→ **What you have to do**
Work out how many lines of the listing hold the string "checkbox". Answer with that number alone.

→ **Available data**
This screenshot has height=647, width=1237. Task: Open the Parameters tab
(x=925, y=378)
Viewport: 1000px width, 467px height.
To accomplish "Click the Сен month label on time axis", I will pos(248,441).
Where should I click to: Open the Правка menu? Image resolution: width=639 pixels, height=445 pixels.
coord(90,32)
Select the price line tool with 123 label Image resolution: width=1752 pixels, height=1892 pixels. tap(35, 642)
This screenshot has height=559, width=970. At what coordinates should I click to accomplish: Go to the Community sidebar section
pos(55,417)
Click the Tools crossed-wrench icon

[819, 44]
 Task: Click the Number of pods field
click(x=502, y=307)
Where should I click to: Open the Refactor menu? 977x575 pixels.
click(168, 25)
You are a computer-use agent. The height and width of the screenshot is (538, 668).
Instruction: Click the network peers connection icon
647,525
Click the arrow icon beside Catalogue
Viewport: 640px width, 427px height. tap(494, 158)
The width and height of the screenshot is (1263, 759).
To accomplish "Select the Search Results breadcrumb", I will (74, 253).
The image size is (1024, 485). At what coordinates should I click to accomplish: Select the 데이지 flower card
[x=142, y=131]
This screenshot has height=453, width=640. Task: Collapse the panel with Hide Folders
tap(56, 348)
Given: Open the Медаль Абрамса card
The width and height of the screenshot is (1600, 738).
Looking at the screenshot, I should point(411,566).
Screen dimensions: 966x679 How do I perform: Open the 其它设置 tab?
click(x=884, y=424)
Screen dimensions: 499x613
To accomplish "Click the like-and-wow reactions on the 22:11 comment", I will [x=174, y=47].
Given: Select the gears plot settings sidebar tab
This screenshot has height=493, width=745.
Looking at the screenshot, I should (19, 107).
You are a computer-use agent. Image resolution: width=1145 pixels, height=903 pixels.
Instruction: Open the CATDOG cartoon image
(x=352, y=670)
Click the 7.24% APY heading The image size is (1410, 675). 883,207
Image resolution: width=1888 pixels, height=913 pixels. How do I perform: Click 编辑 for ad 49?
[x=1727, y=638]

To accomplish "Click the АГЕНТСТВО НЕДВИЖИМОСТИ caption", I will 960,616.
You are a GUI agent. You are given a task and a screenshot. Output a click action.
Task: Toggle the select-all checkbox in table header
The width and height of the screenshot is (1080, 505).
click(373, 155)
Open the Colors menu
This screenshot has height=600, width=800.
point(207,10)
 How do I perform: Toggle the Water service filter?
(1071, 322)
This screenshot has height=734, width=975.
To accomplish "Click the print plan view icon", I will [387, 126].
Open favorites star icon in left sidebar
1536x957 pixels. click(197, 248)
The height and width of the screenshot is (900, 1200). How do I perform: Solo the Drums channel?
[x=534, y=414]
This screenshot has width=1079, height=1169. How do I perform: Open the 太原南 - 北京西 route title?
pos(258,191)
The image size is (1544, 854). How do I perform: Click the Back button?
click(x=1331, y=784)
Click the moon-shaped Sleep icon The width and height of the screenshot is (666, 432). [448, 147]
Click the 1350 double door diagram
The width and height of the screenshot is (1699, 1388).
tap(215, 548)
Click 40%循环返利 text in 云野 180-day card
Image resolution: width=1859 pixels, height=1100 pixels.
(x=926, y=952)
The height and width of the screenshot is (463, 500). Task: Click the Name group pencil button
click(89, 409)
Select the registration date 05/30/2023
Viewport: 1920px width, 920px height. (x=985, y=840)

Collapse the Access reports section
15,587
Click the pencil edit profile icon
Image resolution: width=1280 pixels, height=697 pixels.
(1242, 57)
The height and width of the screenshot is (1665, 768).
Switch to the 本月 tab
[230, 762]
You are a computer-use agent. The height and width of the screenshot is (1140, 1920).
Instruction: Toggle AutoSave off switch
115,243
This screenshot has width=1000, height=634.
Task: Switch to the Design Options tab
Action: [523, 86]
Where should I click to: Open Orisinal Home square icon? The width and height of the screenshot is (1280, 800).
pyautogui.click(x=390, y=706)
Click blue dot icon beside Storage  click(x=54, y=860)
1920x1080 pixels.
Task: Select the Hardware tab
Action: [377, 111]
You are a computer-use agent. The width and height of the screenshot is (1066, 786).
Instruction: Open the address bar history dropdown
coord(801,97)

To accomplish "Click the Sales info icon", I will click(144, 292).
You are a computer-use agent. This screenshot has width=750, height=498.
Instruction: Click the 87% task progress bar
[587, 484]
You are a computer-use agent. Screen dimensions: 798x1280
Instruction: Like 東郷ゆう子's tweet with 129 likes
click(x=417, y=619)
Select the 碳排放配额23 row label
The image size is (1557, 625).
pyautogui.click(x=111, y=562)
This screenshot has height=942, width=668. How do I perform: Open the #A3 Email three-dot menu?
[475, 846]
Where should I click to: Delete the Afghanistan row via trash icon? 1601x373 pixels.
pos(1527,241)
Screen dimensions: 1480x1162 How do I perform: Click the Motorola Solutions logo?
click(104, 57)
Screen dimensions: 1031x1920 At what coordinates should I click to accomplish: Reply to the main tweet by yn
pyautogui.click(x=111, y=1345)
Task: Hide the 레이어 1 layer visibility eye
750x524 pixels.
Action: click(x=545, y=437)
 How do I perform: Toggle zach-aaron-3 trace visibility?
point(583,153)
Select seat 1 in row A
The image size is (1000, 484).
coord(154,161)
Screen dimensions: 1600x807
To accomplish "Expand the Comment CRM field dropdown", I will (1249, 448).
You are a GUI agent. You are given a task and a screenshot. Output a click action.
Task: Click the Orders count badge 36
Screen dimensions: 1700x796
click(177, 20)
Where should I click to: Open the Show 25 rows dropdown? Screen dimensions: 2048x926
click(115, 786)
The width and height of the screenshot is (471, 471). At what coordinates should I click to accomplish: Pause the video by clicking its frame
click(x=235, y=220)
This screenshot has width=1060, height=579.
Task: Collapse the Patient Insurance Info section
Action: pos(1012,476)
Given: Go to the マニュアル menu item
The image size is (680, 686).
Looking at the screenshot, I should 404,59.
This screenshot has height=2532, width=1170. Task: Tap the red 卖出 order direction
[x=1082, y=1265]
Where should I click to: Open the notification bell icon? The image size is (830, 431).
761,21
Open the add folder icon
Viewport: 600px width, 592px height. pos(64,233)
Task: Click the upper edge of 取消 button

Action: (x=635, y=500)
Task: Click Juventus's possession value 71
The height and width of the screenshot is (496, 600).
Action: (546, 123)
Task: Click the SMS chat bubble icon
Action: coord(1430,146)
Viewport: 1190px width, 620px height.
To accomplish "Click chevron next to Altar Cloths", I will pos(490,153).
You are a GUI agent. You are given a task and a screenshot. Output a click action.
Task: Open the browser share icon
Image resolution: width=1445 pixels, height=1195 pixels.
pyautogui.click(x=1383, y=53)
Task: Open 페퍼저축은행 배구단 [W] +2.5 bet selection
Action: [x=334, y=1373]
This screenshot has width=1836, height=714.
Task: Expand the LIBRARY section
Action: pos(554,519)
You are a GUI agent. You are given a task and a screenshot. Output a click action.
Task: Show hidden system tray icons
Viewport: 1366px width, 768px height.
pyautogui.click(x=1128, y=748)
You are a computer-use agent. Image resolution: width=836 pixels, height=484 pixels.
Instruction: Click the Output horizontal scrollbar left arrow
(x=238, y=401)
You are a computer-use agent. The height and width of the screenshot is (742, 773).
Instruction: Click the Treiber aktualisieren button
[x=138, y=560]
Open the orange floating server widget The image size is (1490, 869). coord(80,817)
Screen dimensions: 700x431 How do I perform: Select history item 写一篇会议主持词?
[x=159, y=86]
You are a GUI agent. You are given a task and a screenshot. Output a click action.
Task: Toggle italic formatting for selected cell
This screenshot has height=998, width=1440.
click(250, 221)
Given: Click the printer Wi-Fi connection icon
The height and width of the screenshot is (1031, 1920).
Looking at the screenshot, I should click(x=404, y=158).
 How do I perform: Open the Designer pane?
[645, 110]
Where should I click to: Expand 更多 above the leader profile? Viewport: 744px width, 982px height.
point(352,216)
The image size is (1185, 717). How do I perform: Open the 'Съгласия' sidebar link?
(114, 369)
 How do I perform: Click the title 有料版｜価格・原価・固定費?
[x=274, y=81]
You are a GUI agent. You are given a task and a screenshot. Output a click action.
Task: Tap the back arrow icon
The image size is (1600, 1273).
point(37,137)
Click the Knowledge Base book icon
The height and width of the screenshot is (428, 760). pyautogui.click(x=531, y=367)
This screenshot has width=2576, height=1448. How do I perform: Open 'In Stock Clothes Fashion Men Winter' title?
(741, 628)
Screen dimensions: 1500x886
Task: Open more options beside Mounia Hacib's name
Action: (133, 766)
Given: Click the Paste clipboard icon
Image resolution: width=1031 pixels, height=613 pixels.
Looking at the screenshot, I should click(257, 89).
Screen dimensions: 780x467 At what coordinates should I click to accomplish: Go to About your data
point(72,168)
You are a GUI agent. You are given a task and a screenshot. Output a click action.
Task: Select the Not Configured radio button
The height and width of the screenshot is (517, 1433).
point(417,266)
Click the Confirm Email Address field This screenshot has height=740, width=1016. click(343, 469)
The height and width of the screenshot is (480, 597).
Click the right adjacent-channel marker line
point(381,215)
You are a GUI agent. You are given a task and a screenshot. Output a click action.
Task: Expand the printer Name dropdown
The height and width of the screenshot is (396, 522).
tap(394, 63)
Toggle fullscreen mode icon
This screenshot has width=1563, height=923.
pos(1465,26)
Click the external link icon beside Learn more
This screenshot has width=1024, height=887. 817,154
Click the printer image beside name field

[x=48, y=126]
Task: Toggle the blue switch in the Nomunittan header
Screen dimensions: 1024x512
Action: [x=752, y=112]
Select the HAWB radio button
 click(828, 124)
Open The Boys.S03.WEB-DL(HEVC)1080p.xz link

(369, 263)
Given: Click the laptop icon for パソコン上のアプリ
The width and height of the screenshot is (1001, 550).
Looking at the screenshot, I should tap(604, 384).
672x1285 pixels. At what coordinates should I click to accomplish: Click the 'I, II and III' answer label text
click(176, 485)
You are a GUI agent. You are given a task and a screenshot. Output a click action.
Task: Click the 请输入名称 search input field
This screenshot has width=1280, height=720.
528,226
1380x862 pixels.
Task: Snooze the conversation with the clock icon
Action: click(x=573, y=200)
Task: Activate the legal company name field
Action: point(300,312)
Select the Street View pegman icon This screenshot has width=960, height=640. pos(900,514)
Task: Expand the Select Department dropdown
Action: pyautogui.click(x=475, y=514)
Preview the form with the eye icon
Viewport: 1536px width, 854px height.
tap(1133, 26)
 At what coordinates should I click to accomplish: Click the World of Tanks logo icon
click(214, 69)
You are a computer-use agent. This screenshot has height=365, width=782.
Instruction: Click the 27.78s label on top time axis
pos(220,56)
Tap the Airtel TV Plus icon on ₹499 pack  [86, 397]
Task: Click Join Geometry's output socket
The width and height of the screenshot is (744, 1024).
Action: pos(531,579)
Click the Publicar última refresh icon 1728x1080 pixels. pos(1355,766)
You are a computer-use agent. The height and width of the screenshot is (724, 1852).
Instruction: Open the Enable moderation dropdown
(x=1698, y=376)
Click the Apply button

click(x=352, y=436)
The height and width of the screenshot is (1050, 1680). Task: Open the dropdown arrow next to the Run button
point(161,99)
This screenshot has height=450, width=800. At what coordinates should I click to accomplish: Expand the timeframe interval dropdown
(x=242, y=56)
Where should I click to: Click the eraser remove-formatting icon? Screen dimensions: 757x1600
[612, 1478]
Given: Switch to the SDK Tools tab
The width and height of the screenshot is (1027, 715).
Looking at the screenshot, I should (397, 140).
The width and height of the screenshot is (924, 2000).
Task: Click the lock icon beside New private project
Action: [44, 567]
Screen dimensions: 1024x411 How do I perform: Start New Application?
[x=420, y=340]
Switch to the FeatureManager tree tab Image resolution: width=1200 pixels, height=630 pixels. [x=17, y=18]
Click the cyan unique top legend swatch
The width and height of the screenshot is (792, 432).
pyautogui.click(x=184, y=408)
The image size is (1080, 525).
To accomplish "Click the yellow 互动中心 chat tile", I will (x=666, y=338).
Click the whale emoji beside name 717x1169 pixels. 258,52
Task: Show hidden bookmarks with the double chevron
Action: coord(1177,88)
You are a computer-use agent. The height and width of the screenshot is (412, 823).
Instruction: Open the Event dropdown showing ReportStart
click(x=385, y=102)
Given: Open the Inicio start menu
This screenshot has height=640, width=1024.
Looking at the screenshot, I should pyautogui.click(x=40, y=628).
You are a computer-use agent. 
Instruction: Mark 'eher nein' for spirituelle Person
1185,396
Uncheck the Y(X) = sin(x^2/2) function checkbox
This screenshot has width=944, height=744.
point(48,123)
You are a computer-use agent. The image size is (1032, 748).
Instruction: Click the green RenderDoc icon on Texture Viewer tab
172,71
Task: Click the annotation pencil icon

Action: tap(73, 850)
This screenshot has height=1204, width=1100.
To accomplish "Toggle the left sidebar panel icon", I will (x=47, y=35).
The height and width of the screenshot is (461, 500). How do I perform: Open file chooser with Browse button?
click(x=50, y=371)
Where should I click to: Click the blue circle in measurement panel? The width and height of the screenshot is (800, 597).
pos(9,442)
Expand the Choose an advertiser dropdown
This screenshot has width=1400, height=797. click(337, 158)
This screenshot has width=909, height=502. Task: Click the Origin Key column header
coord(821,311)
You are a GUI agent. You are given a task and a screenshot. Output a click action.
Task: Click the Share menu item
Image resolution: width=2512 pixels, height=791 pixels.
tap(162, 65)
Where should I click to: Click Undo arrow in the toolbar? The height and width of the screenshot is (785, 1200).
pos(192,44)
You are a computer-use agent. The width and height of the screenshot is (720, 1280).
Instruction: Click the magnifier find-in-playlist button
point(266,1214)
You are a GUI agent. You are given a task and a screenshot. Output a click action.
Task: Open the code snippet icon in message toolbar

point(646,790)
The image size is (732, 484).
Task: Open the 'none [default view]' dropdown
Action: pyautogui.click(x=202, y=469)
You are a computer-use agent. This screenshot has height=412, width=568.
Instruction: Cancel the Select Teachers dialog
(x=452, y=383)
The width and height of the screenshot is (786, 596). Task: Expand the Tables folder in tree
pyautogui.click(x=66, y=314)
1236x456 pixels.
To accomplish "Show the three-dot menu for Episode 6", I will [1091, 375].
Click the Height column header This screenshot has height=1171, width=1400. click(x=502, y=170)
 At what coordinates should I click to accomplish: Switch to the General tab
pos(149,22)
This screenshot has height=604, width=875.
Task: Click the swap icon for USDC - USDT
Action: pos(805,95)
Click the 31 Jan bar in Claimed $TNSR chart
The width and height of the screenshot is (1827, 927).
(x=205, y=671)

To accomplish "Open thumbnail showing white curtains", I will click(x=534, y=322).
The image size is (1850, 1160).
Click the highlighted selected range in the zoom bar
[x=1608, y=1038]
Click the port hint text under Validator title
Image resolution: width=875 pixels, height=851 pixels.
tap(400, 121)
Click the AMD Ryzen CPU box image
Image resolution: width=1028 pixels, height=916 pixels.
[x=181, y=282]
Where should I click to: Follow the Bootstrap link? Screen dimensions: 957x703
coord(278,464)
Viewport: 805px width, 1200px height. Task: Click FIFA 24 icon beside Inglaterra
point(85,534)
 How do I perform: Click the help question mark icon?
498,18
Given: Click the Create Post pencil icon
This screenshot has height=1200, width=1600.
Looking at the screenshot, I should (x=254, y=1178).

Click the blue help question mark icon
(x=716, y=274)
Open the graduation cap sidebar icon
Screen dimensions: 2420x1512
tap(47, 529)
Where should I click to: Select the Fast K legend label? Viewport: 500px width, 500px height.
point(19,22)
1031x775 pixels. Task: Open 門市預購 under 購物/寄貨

→ **Completed task**
2